Nonetheless if you feel inspired to write some scenes happening in the future, better write them down right away (on a separate file); it’s very likely inspiration will be gone by the time you reach those scenes in your main document (= the document following the reading order). So better write when ideas come, even if it means adjusting a bit the first and last paragraphs when adding the scene to the main text in order to make a smooth transition with what comes before and after.

As explained before, in my case I had a file dedicated to already-written parts that I couldn’t put in my main file just yet. That being said, this document came quite late as I initially refused to write anything else than what came right after what I had written previously, until I understood I was letting moments of inspiration slip by… And it only included 13 scenes, some of them being very short (it’s a small number for an adventure in 6 volumes).

So, create a main file where you will write the story following the reading order and where you will spend most of your time, and another one where you will write a couple of specific scenes when you feel inspired (to be added to the main file when you reach those scenes).

5/ Organize your ideas in chronological order and keep the chronology up-to-date

You most probably have lots of ideas before even starting to write. Perhaps important scenes, some events or characters… You also certainly know more or less in which chronological order they appear; it’s unlikely that you have in mind every detail necessary to make the adventure smooth and complete, but you do know that this specific event happens before that meeting which itself takes place before that revelation, and so on (even if you can’t put a date or time unit on each element).
The first thing to do is thus to list all your ideas and sort them according to their chronological order, starting with what comes first in the reading order. Then, as you move on in the writing process, other ideas will appear, and from the moment you cannot write them down right away but you do know where they will fit in the story, you should add them to your chronology. You are thus making sure not to forget anything, on top of having a better overview of your story as a whole.

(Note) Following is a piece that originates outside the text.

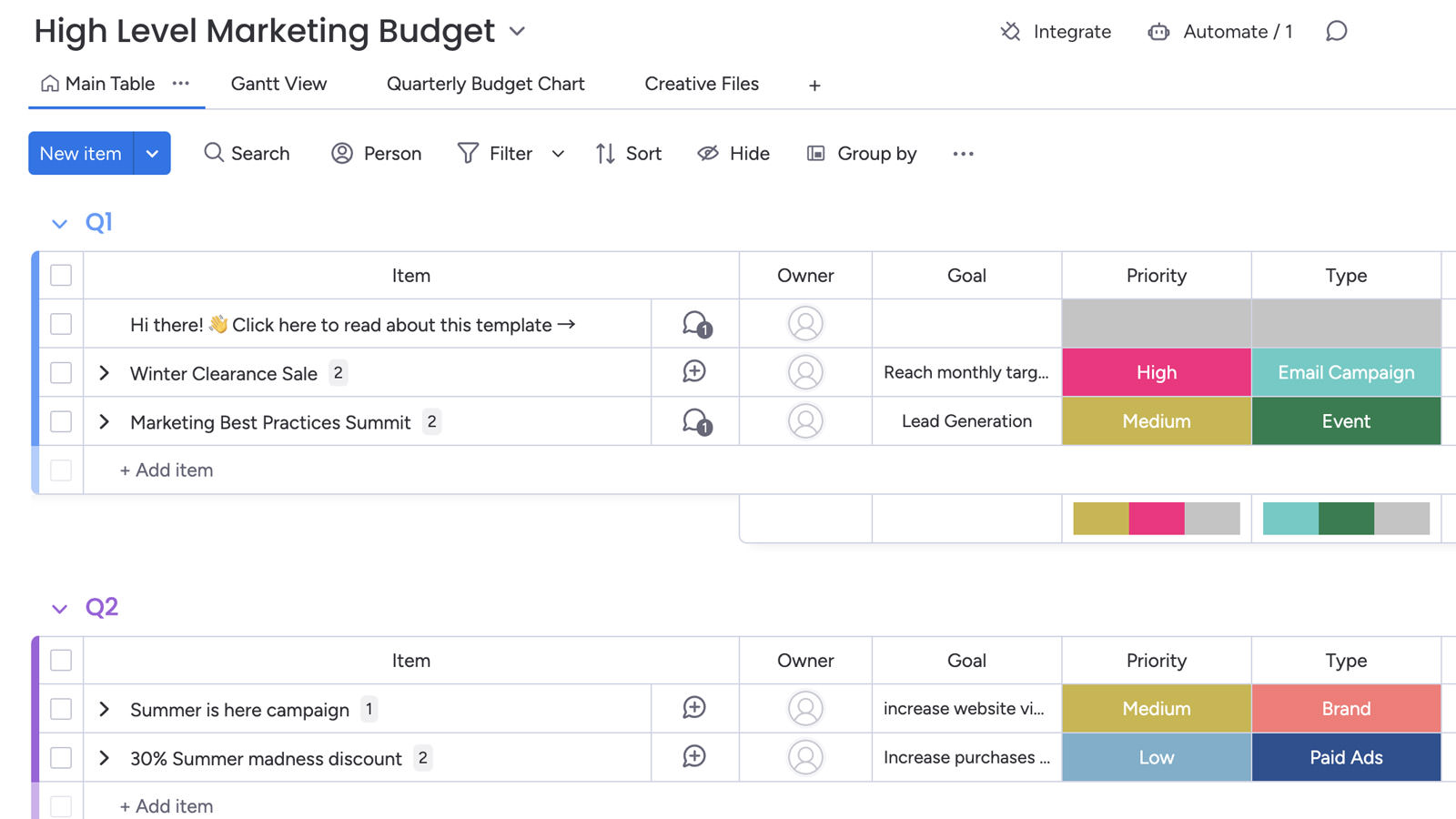Open the board discussion chat bubble
This screenshot has height=819, width=1456.
tap(1336, 32)
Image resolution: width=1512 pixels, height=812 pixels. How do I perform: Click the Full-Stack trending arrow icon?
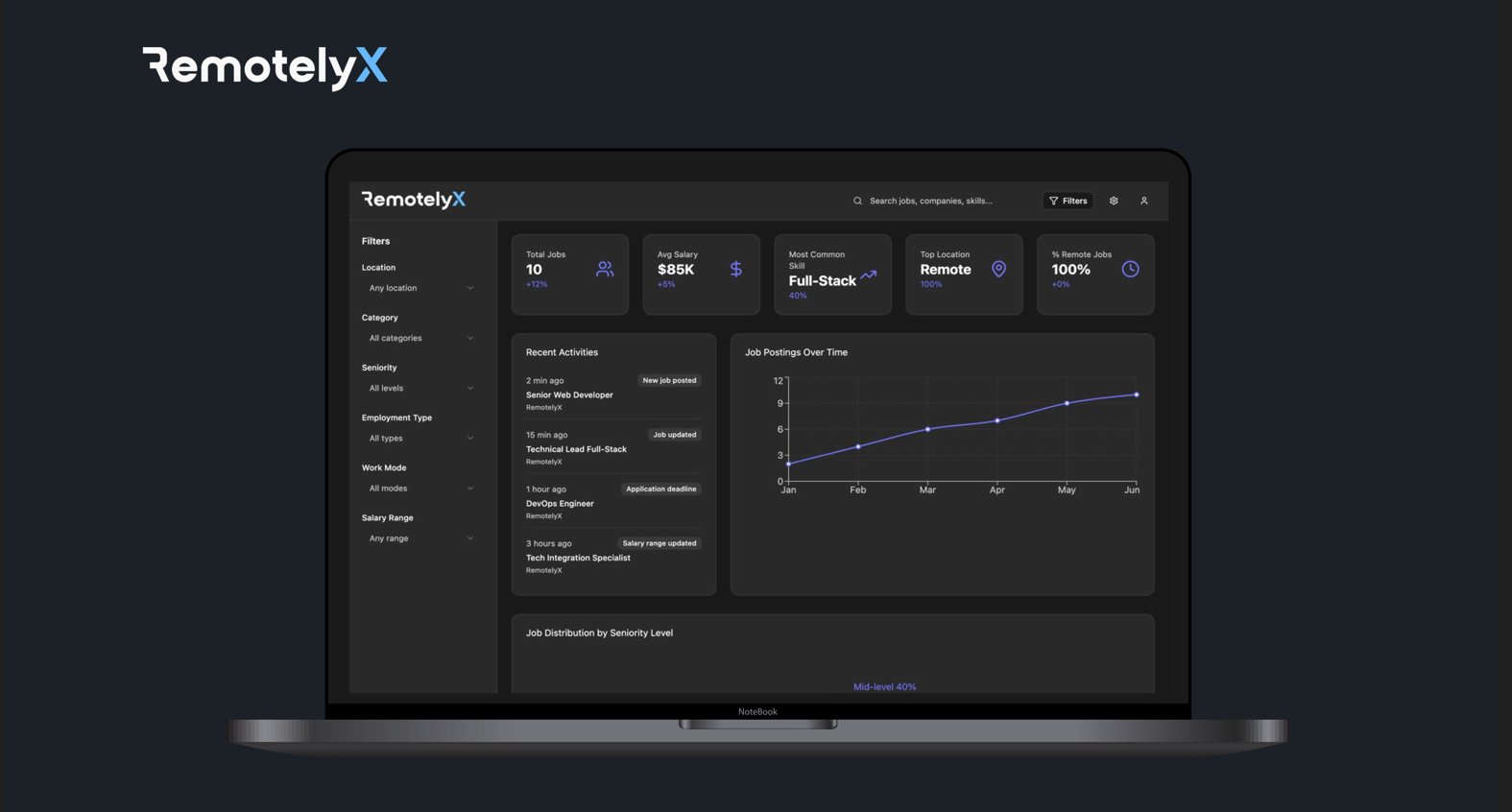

In my case, as explained above, I found a lot of inspiration in music, movies, mangas, books and Japanese anime. Most of the content I created at that time could not be included in the story right away. I’m talking about sentences, ideas to develop, events, scenes and so on that would happen much later compared to what I was writing. So I added everything to my chronology as soon as I could determine their place, and I’ve used the exact same method for ideas that came up while writing and had to be mentioned later on.
It was a very basic chronology: no dates, only a list of elements sorted by order of appearance and written down at the end of the volume I was working on. Once one of the elements had been included in the main text, I erased it from the list. Do note that the first element of the list could well be quite far in the scenario compared to what I was writing at the moment. Moreover I remember ending up at some point with 2 or 3 pages full of things to add in the story!
A concrete example: in the 1st volume, the hero Glaide finds himself talking with a weapon dealer who explains their characteristics. During the conversation, several pieces of information are incorrect or incomplete, on top of the questions the protagonist asks that his contact cannot answer. To make sure I would answer those questions eventually and also correct what was wrong, I added a couple of lines in my chronology that looked something like: “Glaide learns that this info is incorrect and remembers his dialogue with the merchant”. By writing these at the right place chronologically, I made sure I wouldn’t forget anything without having to constantly remember it. I just didn’t have to think about it until this element became 1st in the list.

So prepare a file where you will list all your ideas in chronological order, where you can add things when necessary and that you will keep up-to-date by erasing what has been implemented. This will give you a better image of your story as a whole, ensure you don’t forget anything even if your scenario is complex and thus free your mind. You’ll know everything that must be written is listed and will come in due time.